As of writing Lean does not seem to have a natural way in the language to extend inductive types. In this post I contextualize the issue with a simple example of formulae, discuss what I would like out of inductive extension, and discuss some approaches to mimicking the desired behavior.
Lets begin with an example to demonstrate what we mean by extending inductive types. For this example we look at how we would typically define a formula type for modal logic. If we have an inductive type representing propositional formulae:
inductive PropFormula where
| atom : String -> PropFormula
| not : PropFormula -> PropFormula
| and : PropFormula -> PropFormula -> PropFormula
We can’t just represent modal formulae with something along the lines of
inductive ModalFormula extends PropFormula where
| box : ModalFormula -> ModalFormula
We instead need to actually define out the language in full:
inductive ModalFormula where
| atom : String -> ModalFormula
| not : ModalFormula -> ModalFormula
| and : ModalFormula -> ModalFormula -> ModalFormula
| box : ModalFormula -> ModalFormula
Tragically it feels like we’re losing something here, PropFormula and ModalFormula are not explicitly related, and we can’t easily extend metatheorems we prove via structural induction on PropFormula to ModalFormula by only adding a case for the box. First, lets discuss why there is probably no way to extend inductive types like this in a way that makes everyone happy.
The above example is clearly biased to make it look like this is a natural and easy extension, but there are non-trivial questions on the semantics of how extension would behave on inductive types. For structures extends behaves as the product operator: if we have structure A where (a: Nat) (b: Nat) and structure B extends A where (c : Nat), B behaves identically to Nat × Nat × Nat modulo member names.
We might expect extension of inductive types to behave the same way where extends behaves as a sum operator on members of an inductive type. This would work fine if inductive types were merely sum types. For example, a single color channel selection enum inductive RGB_channel where | R | G | B and its extension to an RGBA channel selection enum inductive RGBA_channel extends RGB_channel where | A would be expected to be equivalent to Unit ⊕ Unit ⊕ Unit and Unit ⊕ Unit ⊕ Unit ⊕ Unit respectively modulo aliases for the constructors (i.e. def R = Sum.inl () etc).
The existence of specifically inductive constructors throws a wrench in this: in the above example, unless ALL PropFormula in the PropFormula constructors become ModalFormula under the extension, we do not get the behavior we want. If only the codomain (domain1 -> domain2 -> ... -> codomain) of the constructors for PropFormula become ModalFormula then our modal formulae type would exclusively be those with boxes at the top level. This is clearly not what we want in this specific case, but we might want this behavior other under other circumstances, hence there are decisions that need to be made with what extension would look like.

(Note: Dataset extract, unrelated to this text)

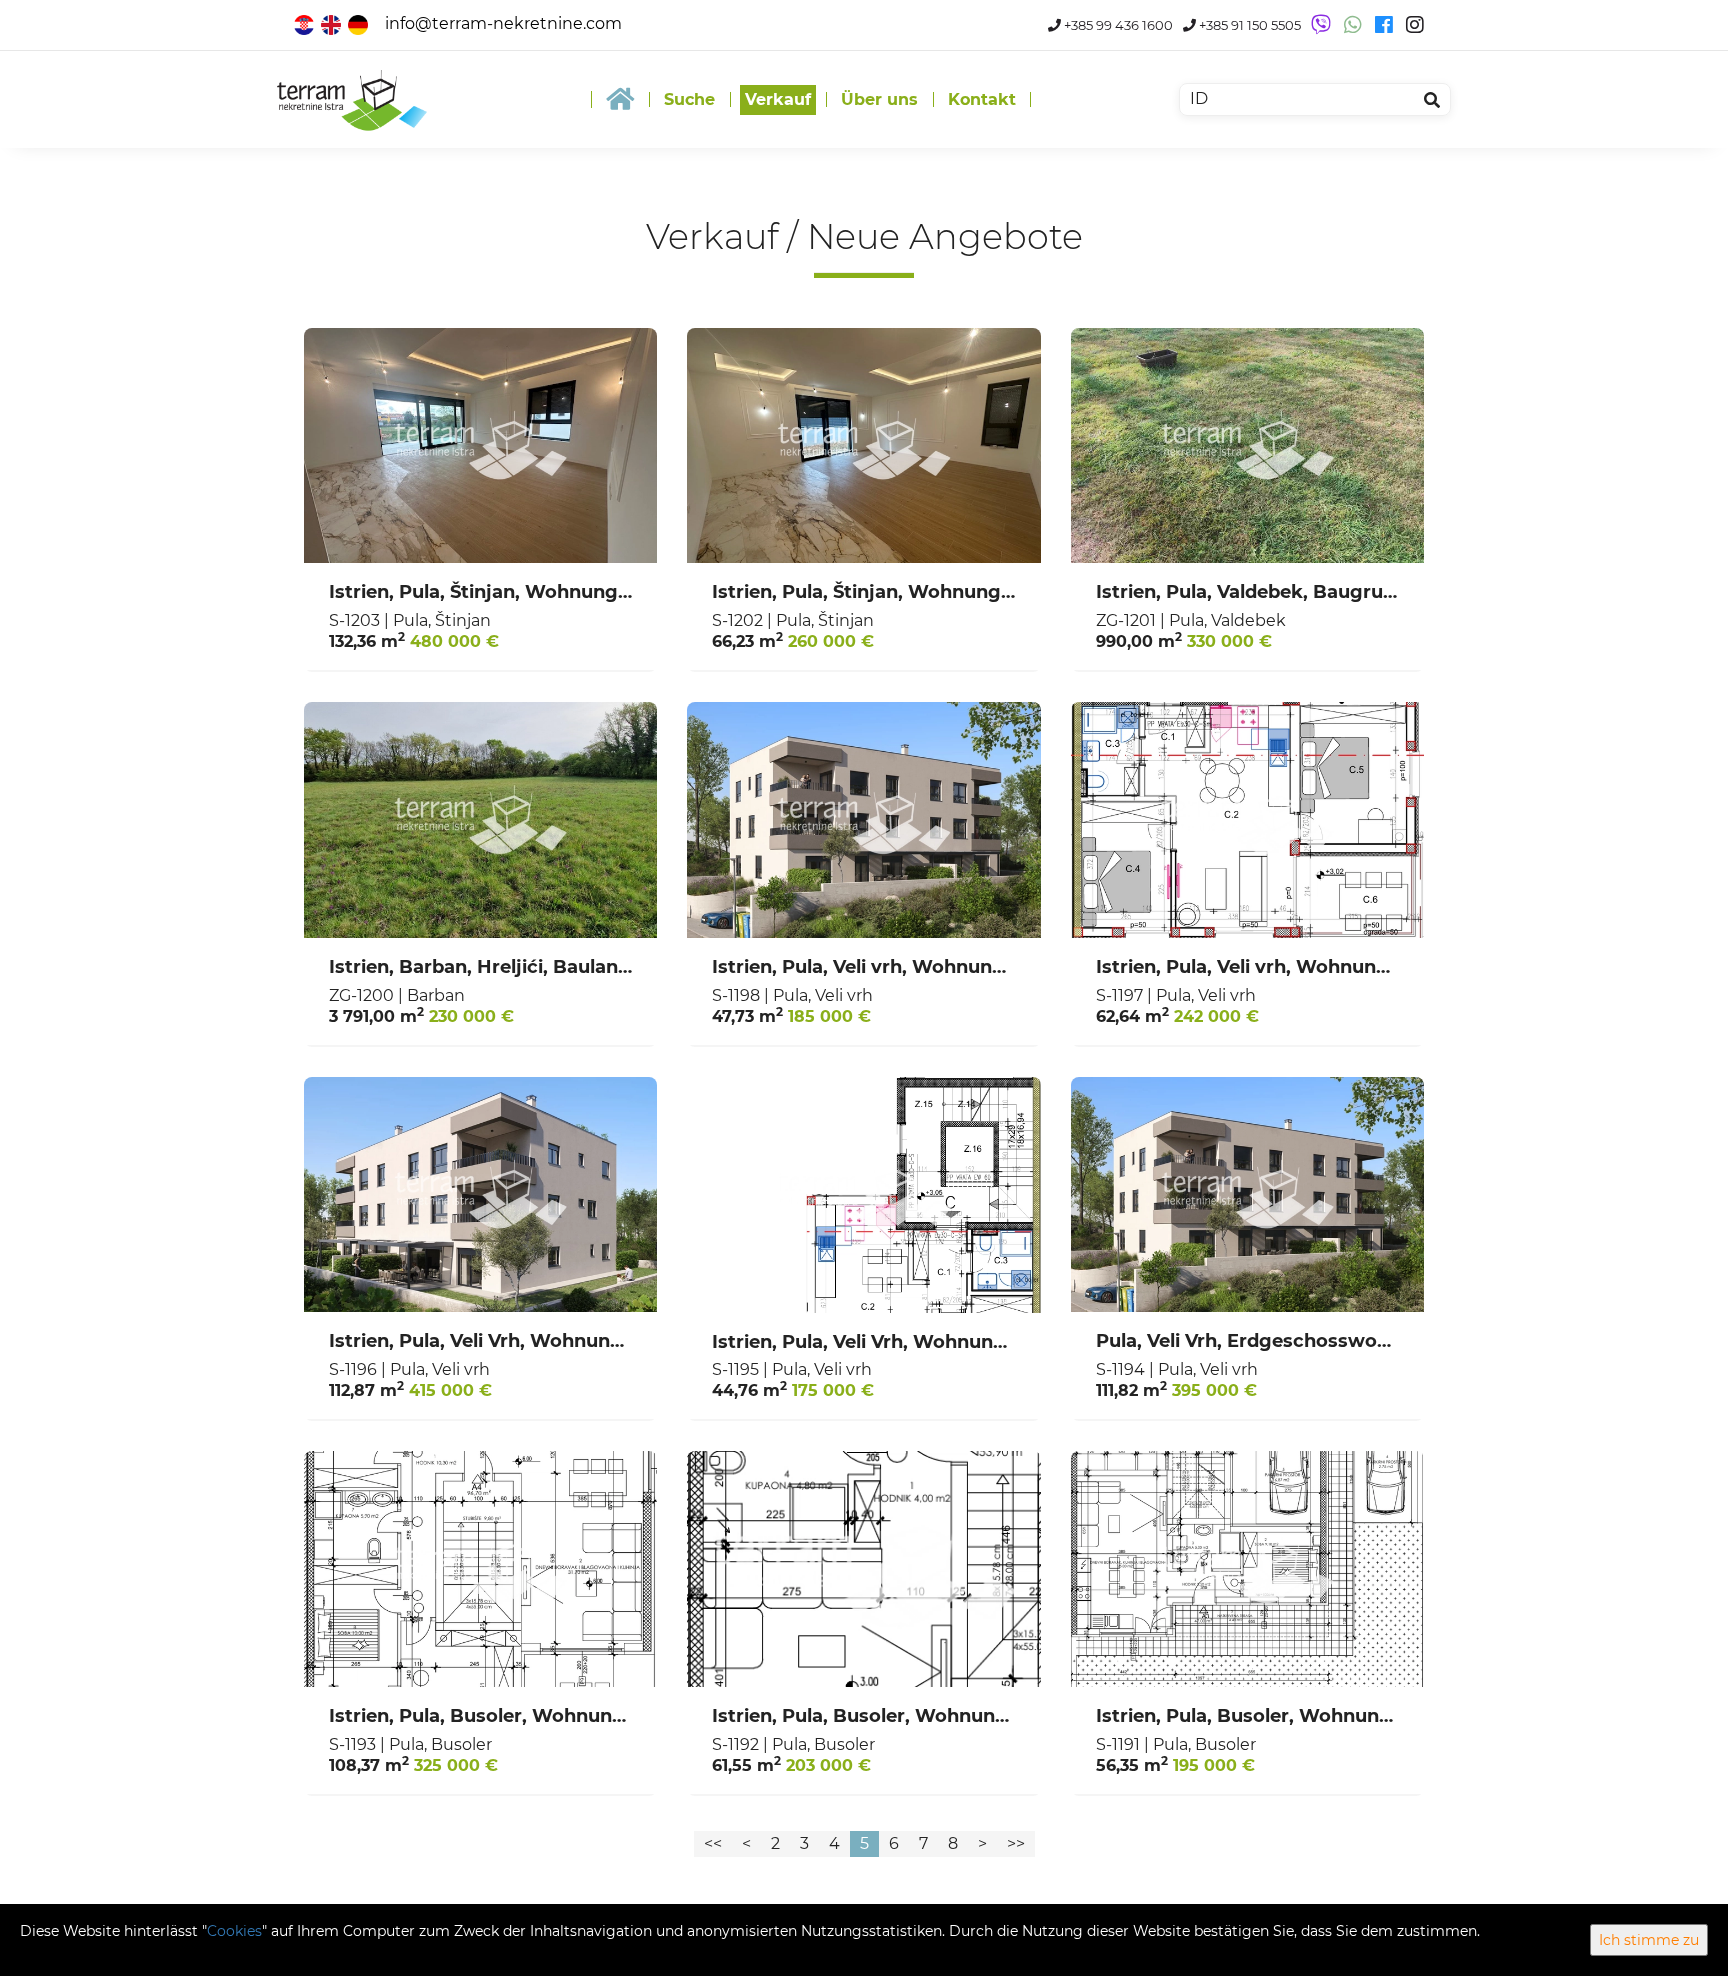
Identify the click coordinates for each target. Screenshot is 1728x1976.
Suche (689, 99)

It is possible that we could use some Metaprogramming in Lean4 here to add a the type of inductive extension we want to the language, by generating redundant inductive constructors from an extended type according to the informal semantics given above. This however does not solve the original problem, our PropFormula and ModalFormula are still not explicitly related.

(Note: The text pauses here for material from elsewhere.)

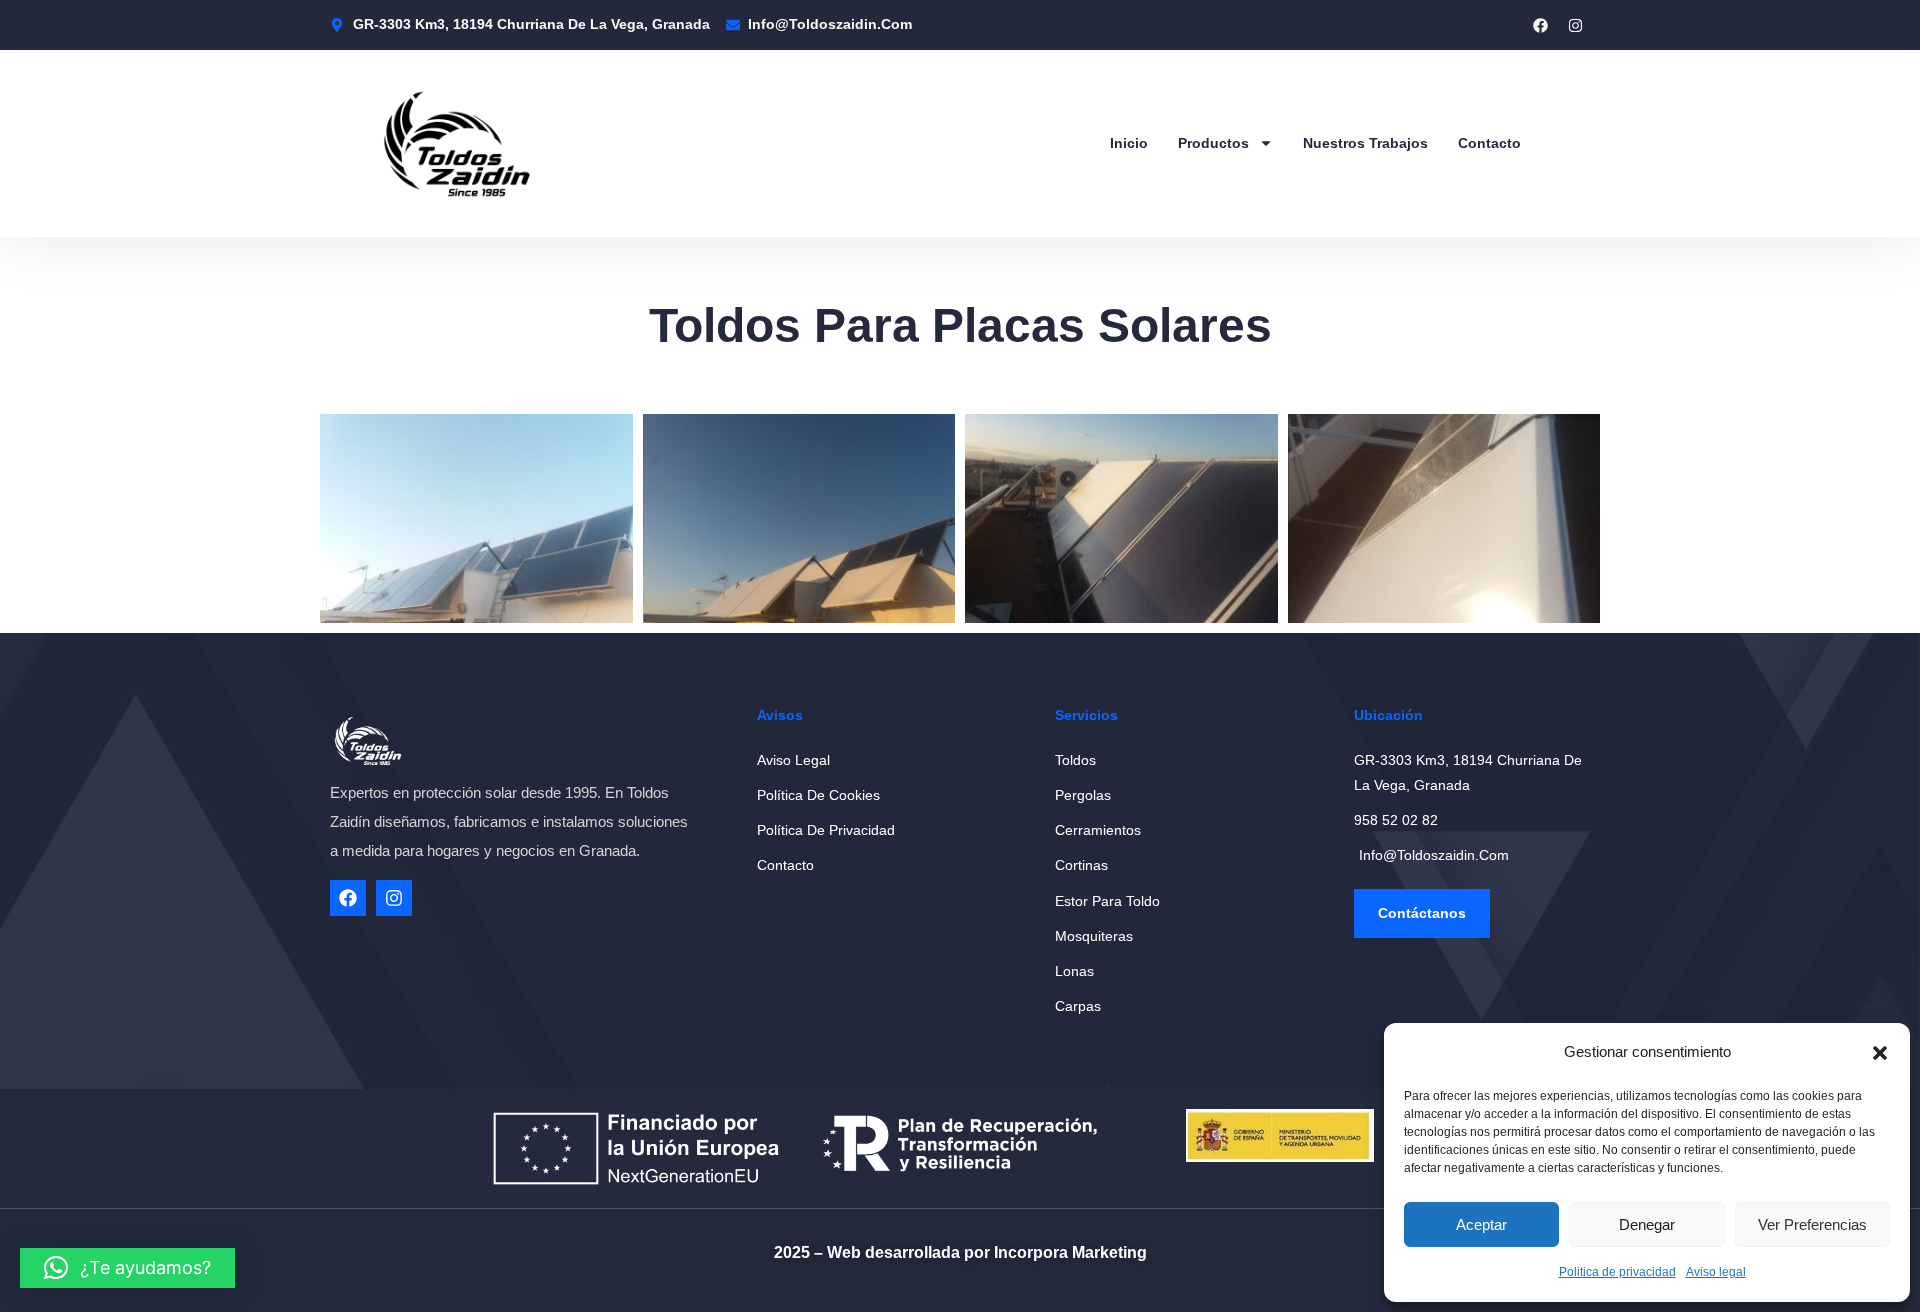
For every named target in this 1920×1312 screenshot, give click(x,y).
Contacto (1489, 143)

One approach to solving this relation issue may be automatic generation of custom recOn and casesOn functions for our extended inductive types using metaprogramming, by automatically giving a canonical isomorphism between a the propositional subtype of ModalFormula and PropFormula. This would hopefully allow us to use proof of a PropFormula property to prove the same property holds for ModalFormula property holds merely by proving the box case. This seems possible but non-trivial, and requires more research.